In conclusion, the geometrical structures, microarchitectures, phase stabilities, electron energy band structures, electron density of states, species recombination, and the electron conduction properties of the sandwiched Ca2Co2O5 with external stress of 1 GPa are intensively studied within the framework of density functional theory calculational and analyzing method. The symmetry type is not influenced, and the space group remains undisturbed. The strain-to-stress response of geometry is sensitive along a direction; it is insensitive along the c direction. The strain induced by external stress of microarchitecture is anisotropic, indicating the different binding characteristics. The distances between Ca and O are larger than those between Co and O in common, and there is stronger covalent binding for the Co and O. The bindings between Co and O within CdI2 like CoO2 are very much covalent than those between Co and O within the rock salt like CaCoO layer. The covalent Co-O binding within the rock salt like CaCoO layer is enhanced; nevertheless, the covalent Co-O binding within the CdI2 like CoO2 layer is weakened under the external stress. The Ca-O binding strength is insensitive to external stress. The intrinsic sandwiched Ca2Co2O5 is more stable. An energy gap of 0.1 eV below Fermi level for spin-up electron band disappears, and the two energy gaps are decreased to 1.1089 eV and 0.6047 eV for the spin-down electron bands, respectively.
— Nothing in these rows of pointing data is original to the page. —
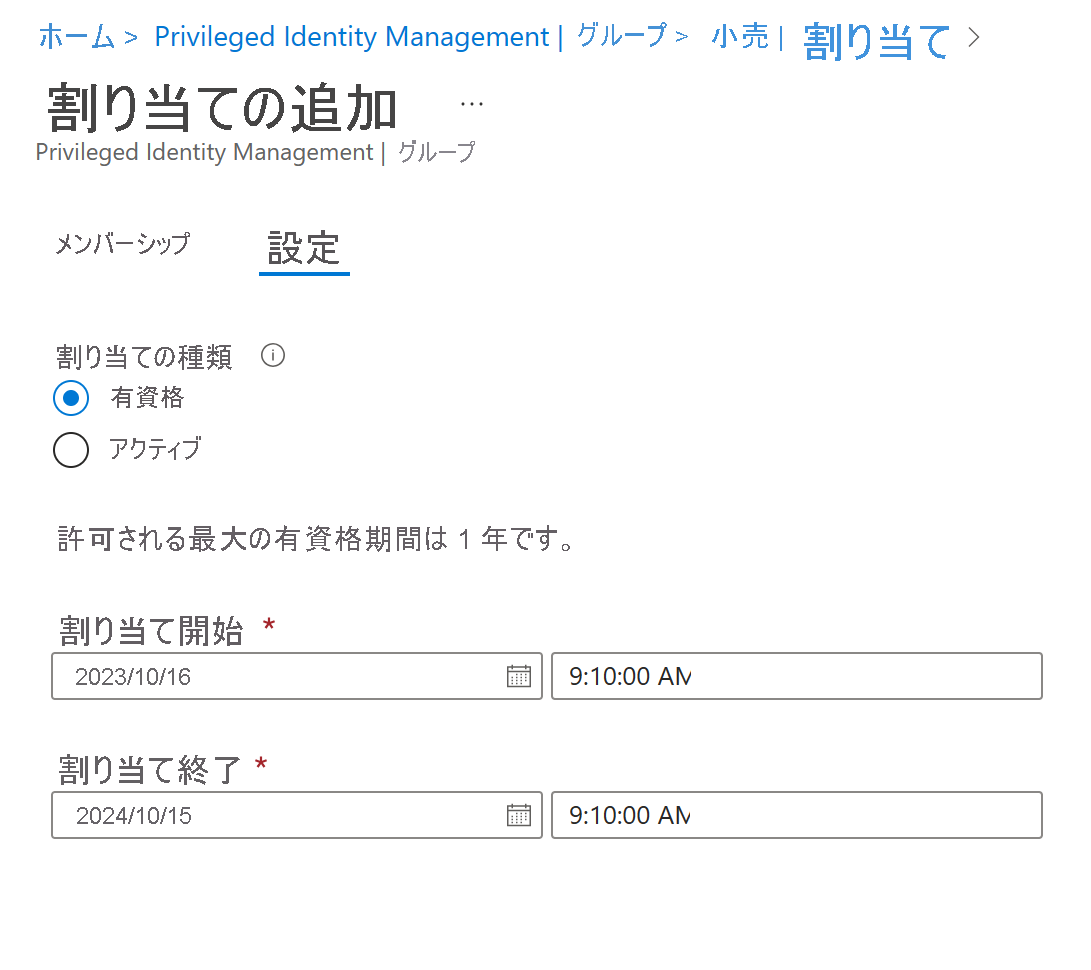Click the start date input showing 2023/10/16
This screenshot has height=970, width=1091.
(280, 676)
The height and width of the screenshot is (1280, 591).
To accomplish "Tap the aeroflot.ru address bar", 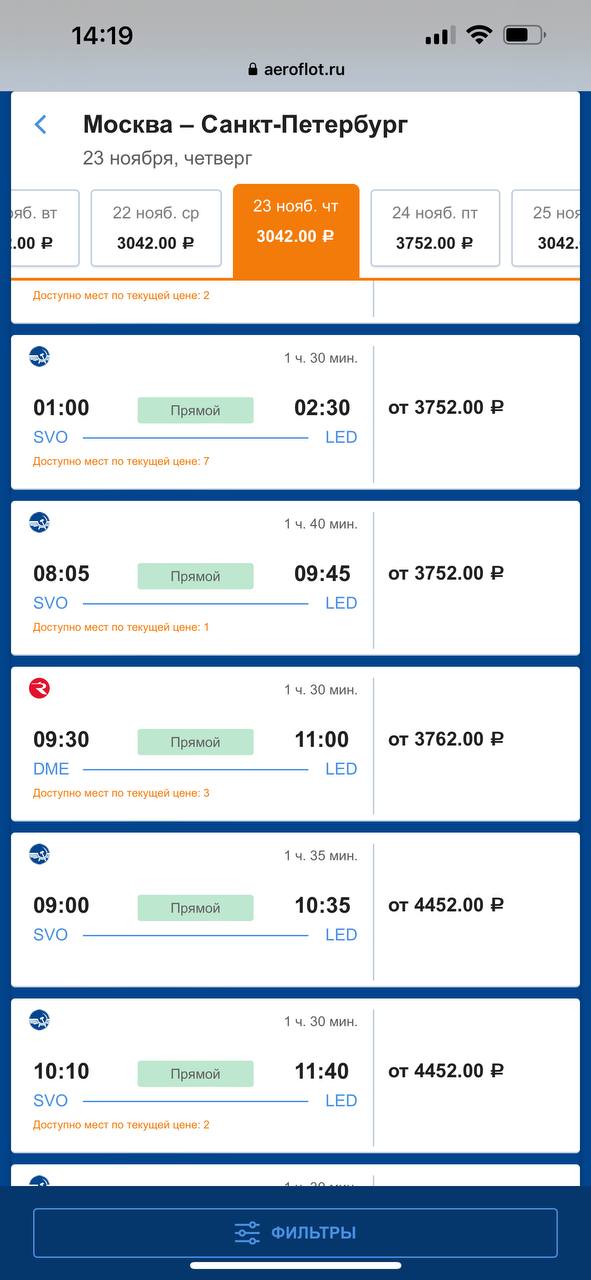I will (295, 69).
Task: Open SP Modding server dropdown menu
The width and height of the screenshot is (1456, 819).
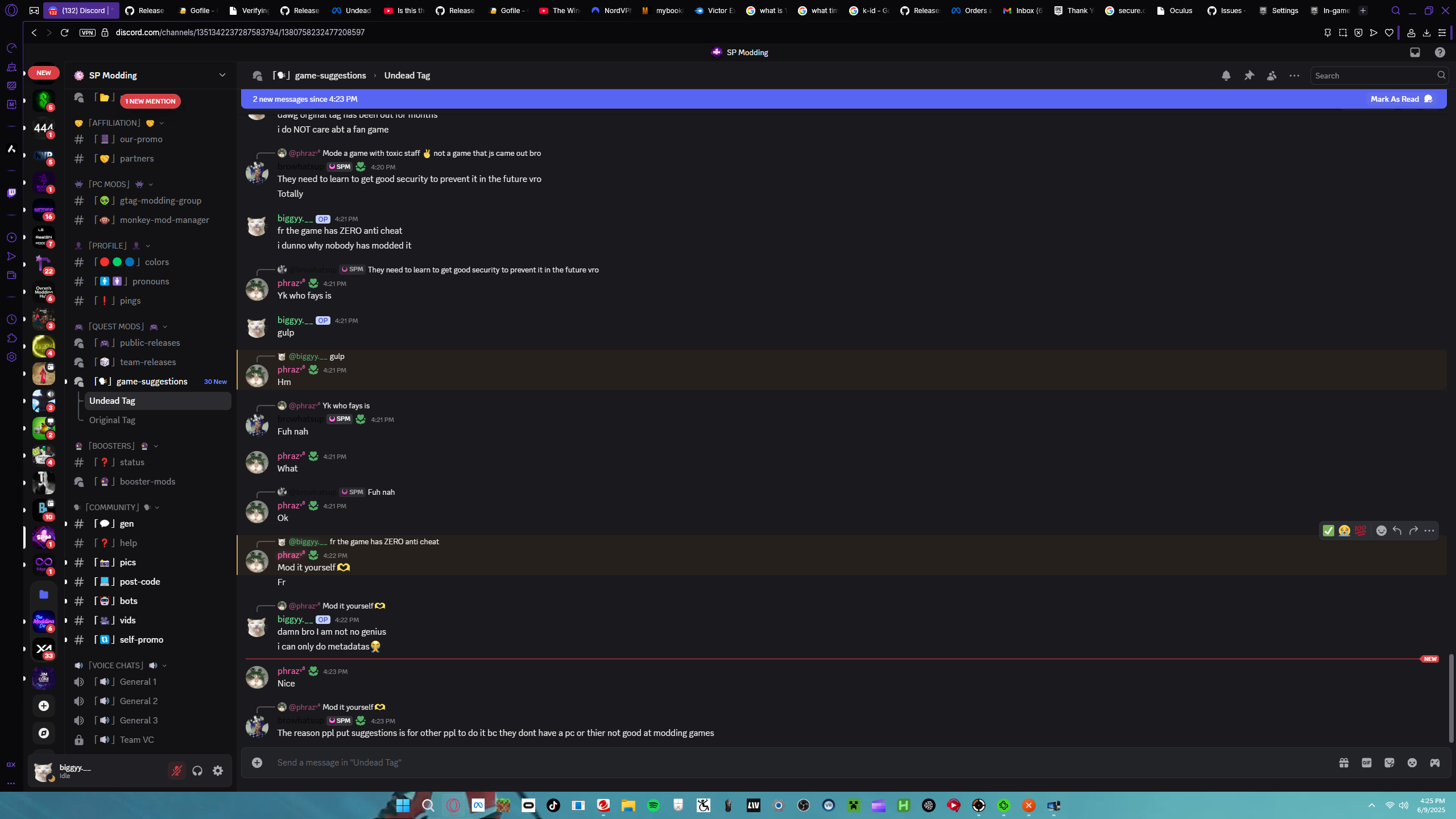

The p orbital electrons form largely the bands below Fermi energy level and the d state electrons form largely the bands above Fermi energy level. The transitions from p orbital electrons to d orbital electrons produce the conduction process. The CdI2 like CoO2 layer has been enhanced in terms of involving the transport properties with external stress of 1 GPa. Nevertheless, the rock salt like the CaCoO layer exhibits contrary characteristics. For the CdI2 like CoO2 layer, the capability of contributing to transport properties for Co is enhanced, but the capability of contributing to transport properties for O is decreased. For the rock salt like the CaCoO layer, the capability of contributing to transport properties for Ca and Co is decreased; the capability of contributing to transport properties for O is enhanced.

Data Availability

The data used to support the findings of this study are available from the corresponding author upon request.

Conflicts of Interest

The authors declare no conflicts of interest.

Acknowledgments

The authors would like to thank the support provided by the Henan Provincial Natural Science Foundation under grant no. 162300410007. The fruitful discussions on band formation and related electron alignments with Prof. J. J. Zhao and Dr. S. J. Qin are also acknowledged.